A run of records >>
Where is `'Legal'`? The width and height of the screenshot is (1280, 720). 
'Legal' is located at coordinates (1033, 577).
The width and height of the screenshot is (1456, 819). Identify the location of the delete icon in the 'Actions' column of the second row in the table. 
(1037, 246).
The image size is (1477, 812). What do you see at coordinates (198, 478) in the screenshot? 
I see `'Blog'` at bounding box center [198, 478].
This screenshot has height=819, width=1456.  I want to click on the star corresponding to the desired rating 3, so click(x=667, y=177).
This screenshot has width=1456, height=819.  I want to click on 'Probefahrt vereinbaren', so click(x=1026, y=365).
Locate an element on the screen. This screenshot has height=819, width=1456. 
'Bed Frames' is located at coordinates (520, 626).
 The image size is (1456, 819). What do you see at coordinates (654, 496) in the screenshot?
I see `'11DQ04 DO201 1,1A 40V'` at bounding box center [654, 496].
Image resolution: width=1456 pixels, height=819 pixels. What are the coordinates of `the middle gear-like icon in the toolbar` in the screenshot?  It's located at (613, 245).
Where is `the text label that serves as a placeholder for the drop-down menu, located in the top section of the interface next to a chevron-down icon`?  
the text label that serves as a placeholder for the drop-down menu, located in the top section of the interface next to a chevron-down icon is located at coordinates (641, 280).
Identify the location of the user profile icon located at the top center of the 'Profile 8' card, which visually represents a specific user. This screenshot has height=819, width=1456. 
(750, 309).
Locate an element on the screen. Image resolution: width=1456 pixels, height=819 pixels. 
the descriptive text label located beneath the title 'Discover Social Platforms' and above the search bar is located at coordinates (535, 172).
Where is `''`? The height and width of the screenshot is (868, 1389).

EXERCISE REQUIREMENTS >>
Please extract the lines starting at the one containing "Locate an element on the screen. This" and ending at the one containing "center [654, 496].", copying them word for word.

RESULT >>
Locate an element on the screen. This screenshot has height=819, width=1456. 
'Bed Frames' is located at coordinates (520, 626).
 The image size is (1456, 819). What do you see at coordinates (654, 496) in the screenshot?
I see `'11DQ04 DO201 1,1A 40V'` at bounding box center [654, 496].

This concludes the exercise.